While the few nuclear-armed states have dominated the discussions on atomic weapons for decades, the humanitarian initiative on nuclear weapons has prompted a fundamental change in this conversation, with non-nuclear armed states leading the way in a discussion on the actual effects of the weapons, notes the International Campaign to Abolish Nuclear Weapons (ICAN)
“The Austrian Pledge is a rallying call for states to demand action to fill an unacceptable legal gap. The momentum generated by the humanitarian initiative is paving the way for the commencement of a process to ban nuclear weapons. CELAC states have added their voices to the call. We expect other regions to do the same,” says Daniel Högsta of ICAN.
Growing Support in Britain
There are indications of growing support for banning the bomb in Britain too. ICAN UK and the All Party Group on Weapons and the Protection of Civilians discussed in a parliamentary briefing on January 21 the implications for the UK’s own nuclear weapons.
The meeting came just a day after a parliamentary debate on the renewal of Trident. During the debate, called by the Scottish National Party, Plaid Cymru and the Green Party, many members of parliament (MPs) pointed to the catastrophic risk of nuclear weapons due to intentional and accidental detonation.
The Labour Party’s Katy Clarke noted that the abandonment of Trident would not only be a significant symbolic step towards nuclear disarmament, but would also have a significant impact internationally.
Another Labour Party MP Paul Flynn pointed out that the continued possession of nuclear weapons by certain states also tacitly encourages other states to maintain and develop their own, thereby actively thwarting disarmament efforts.
Other speakers during the debate also noted that, as a permanent member of the UN Security Council, the UK has an obligation to pursue nuclear disarmament in good faith, and this obligation should be met by a nuclear weapons ban. “It is high time the Government stated their support for a new legal instrument prohibiting nuclear weapons that would complement our disarmament commitment under Article 6 of the non-proliferation treaty (NPT)”, said Scottish National Party MP Angus Robertson.
Many at the meeting agreed that now – after the Vienna Conference and before the NPT Review at the UN headquarters in New York – is the time to push through the agenda.
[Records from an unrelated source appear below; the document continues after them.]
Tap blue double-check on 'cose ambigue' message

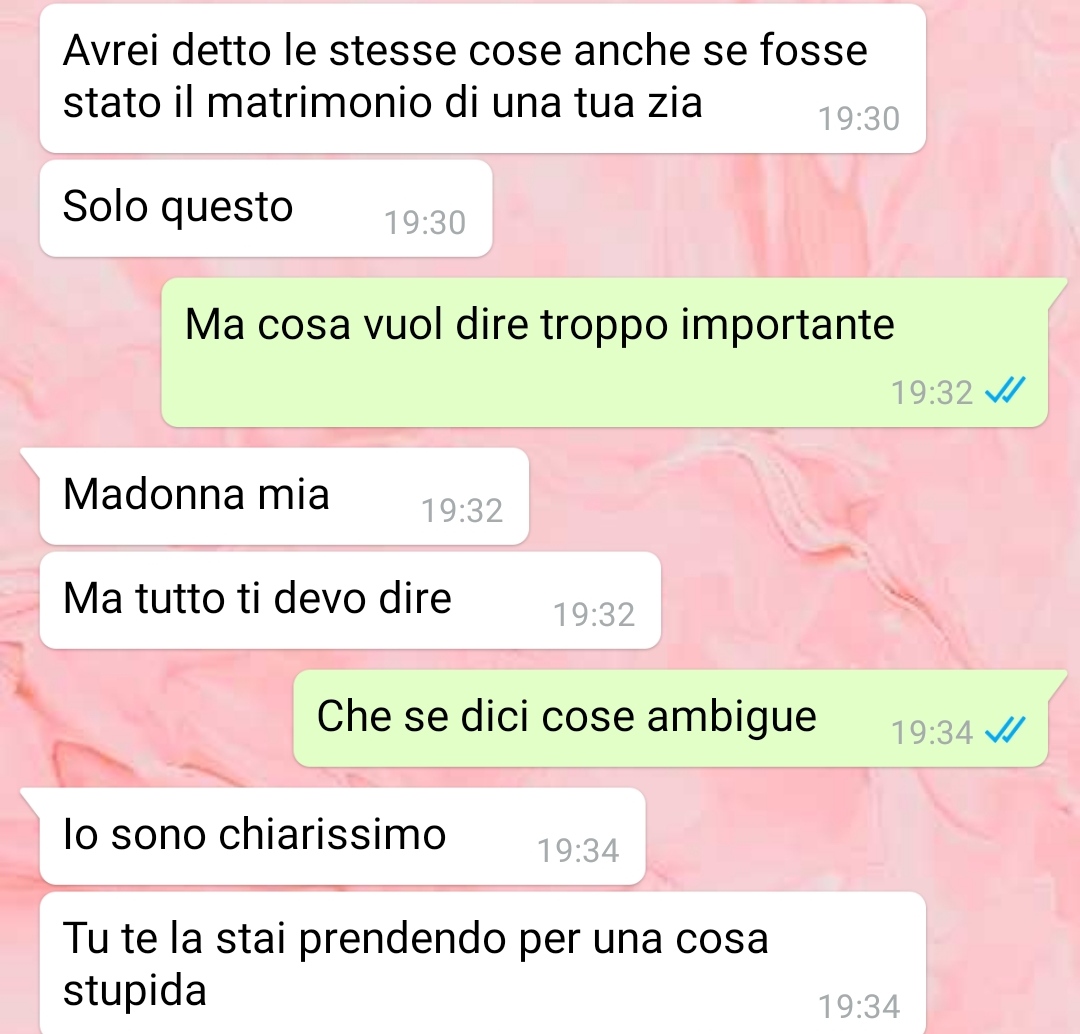[1005, 731]

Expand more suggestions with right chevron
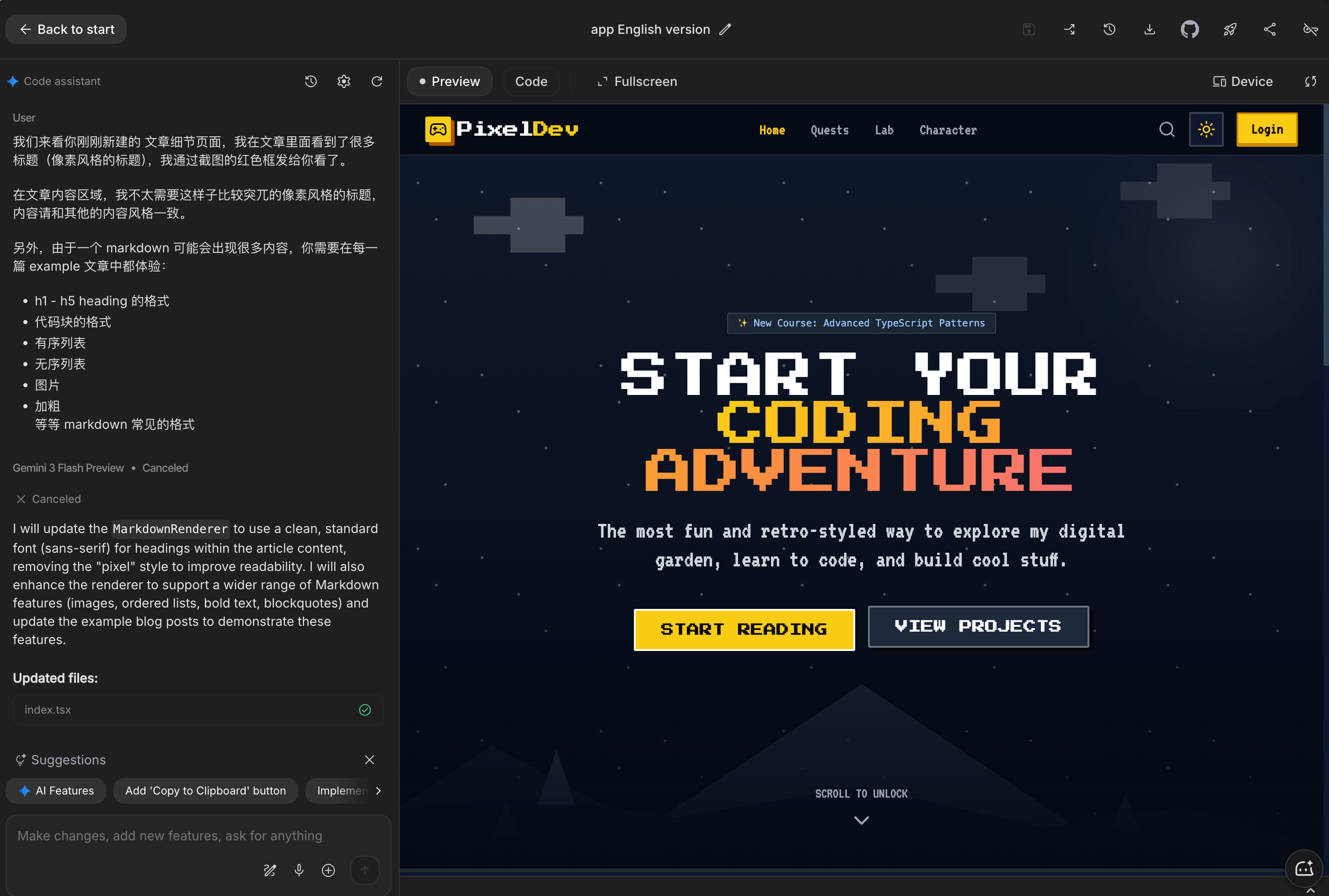click(378, 790)
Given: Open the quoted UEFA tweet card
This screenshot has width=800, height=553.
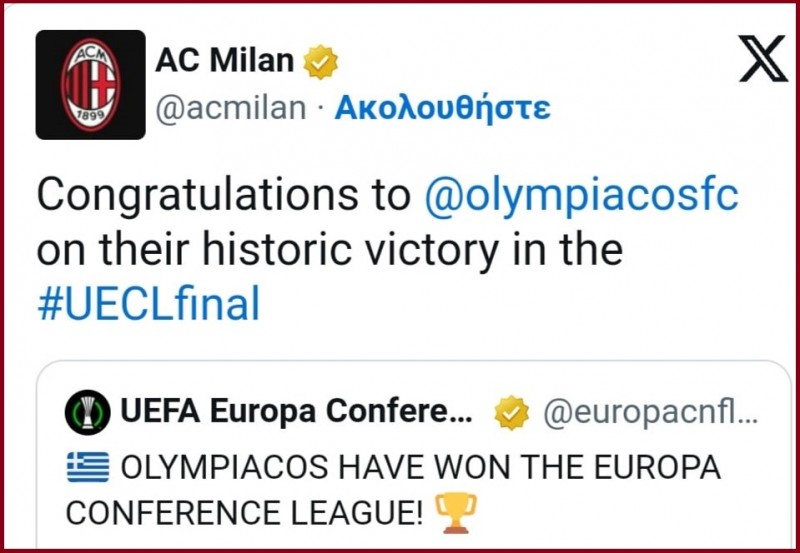Looking at the screenshot, I should click(x=414, y=455).
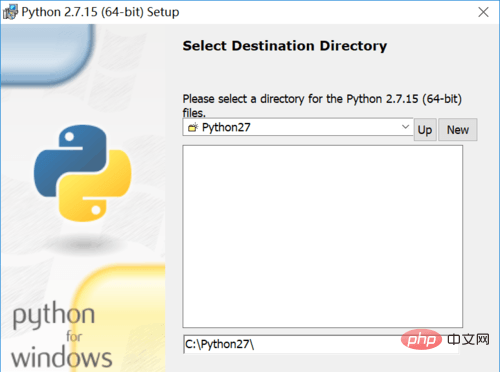The height and width of the screenshot is (372, 500).
Task: Go up one directory with Up button
Action: click(x=425, y=130)
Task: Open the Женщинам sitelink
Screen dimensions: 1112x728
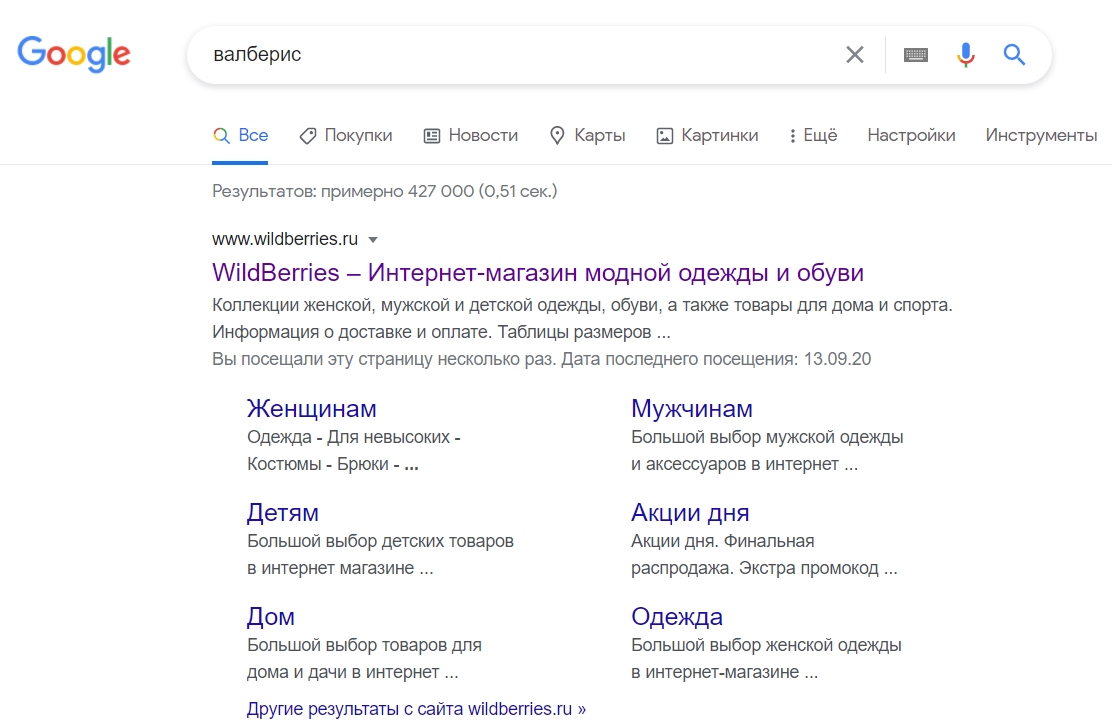Action: pos(311,408)
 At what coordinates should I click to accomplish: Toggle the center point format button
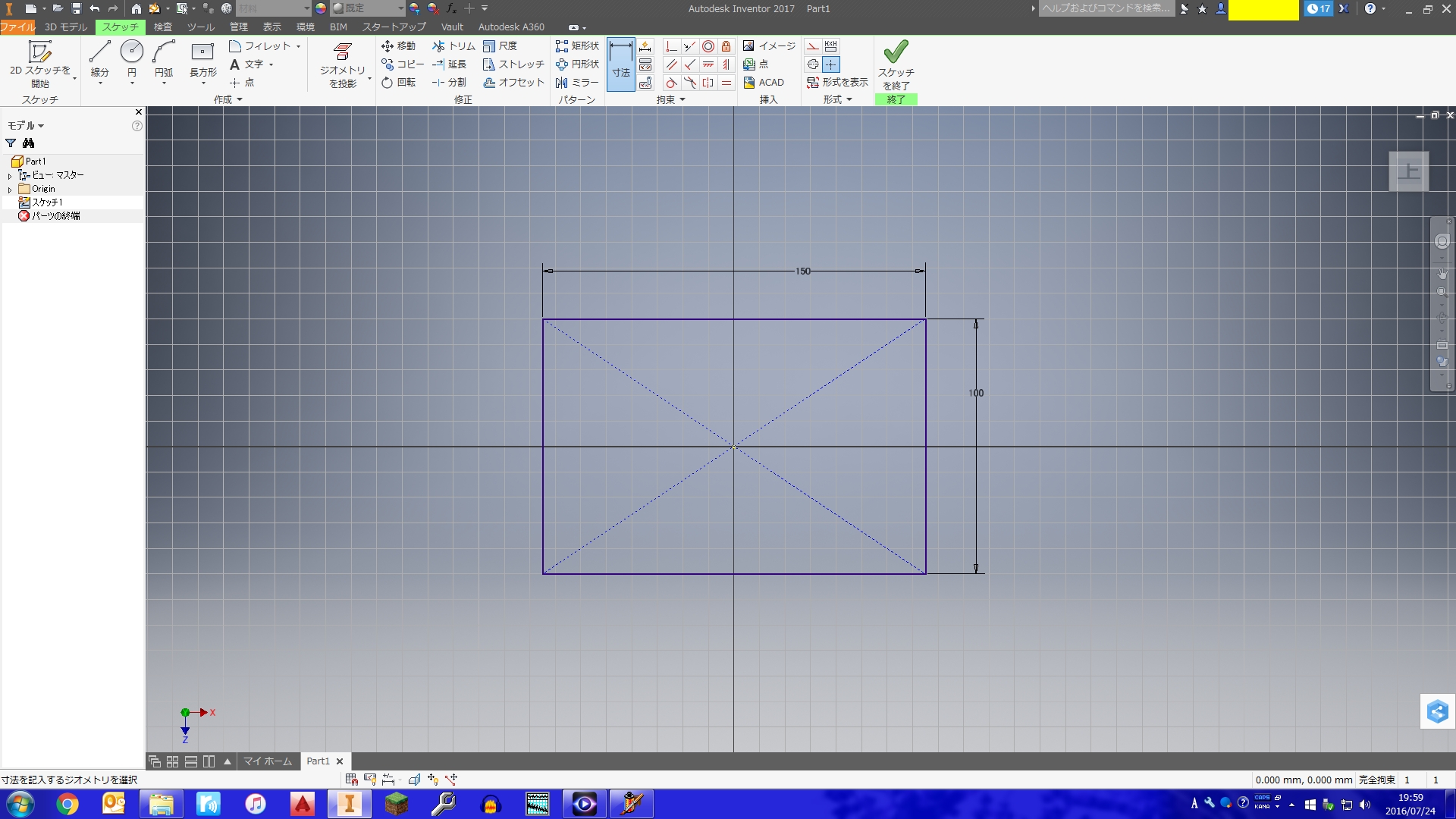tap(831, 64)
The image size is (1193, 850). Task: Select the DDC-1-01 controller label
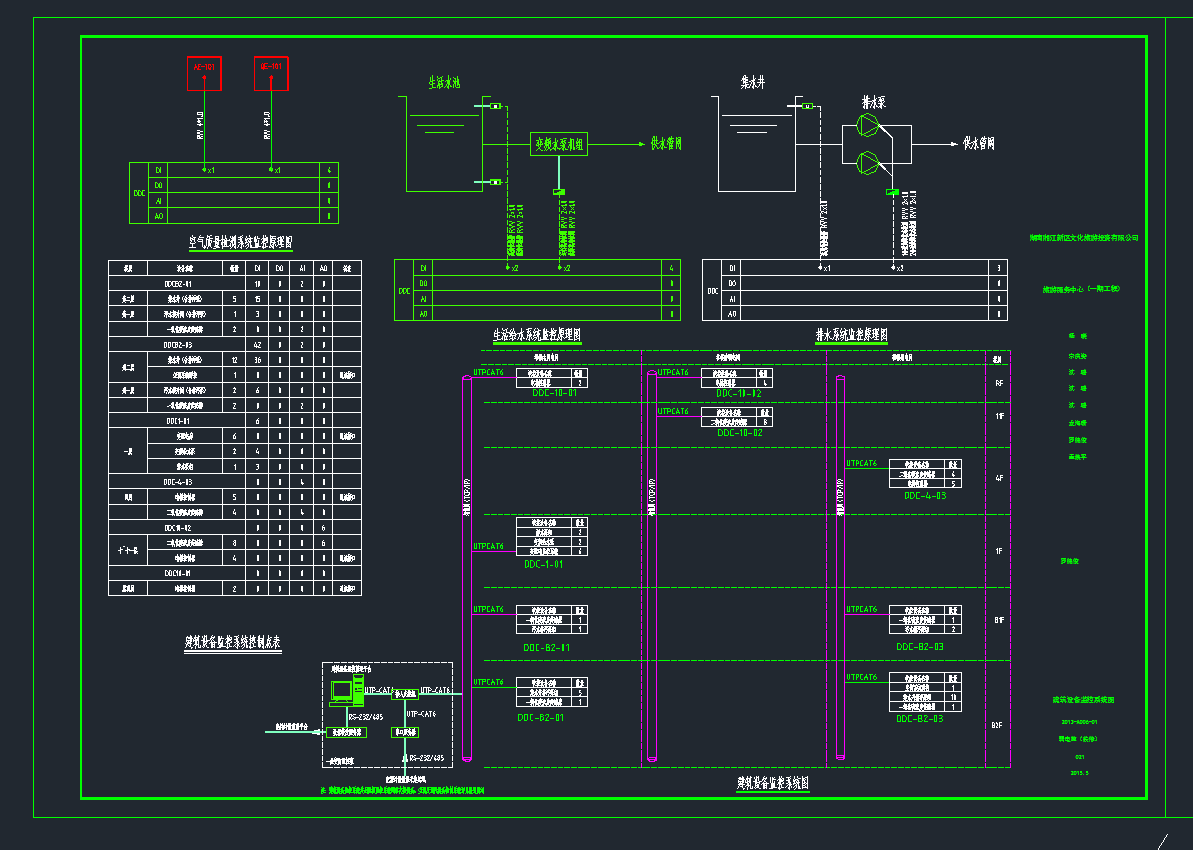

Article VI of the 1970 NPT obliges all Parties to the Treaty to undertake “to pursue negotiations in good faith on effective measures relating to cessation of the nuclear arms race at an early date and to nuclear disarmament, and on a Treaty on general and complete disarmament under strict and effective international control”. This is the world’s only legally binding obligation on Nuclear Weapons States to reduce and ultimately eliminate their nuclear weapons. At the 2000 NPT Review Conference, State Parties to the Treaty agreed on ” 13 practical steps” to meet their disarmament commitments.
These include entry into force of the Comprehensive Nuclear-Test-Ban Treaty (CTBT), moratorium on nuclear-weapon test explosions pending the CTBT taking effect, and negotiating in the Conference on Disarmament (CD) a non-discriminatory, multilateral and effectively verifiable fissile material cut-off treaty (FMCT) within five years. FMCT would prohibit the production of the two main components of nuclear weapons: highly-enriched uranium (HEU), and and plutonium. [IDN-InDepthNews – February 14, 2015]Φ
Jamshed Baruah writes for IPS Inter Press Service and other news and analysis publications.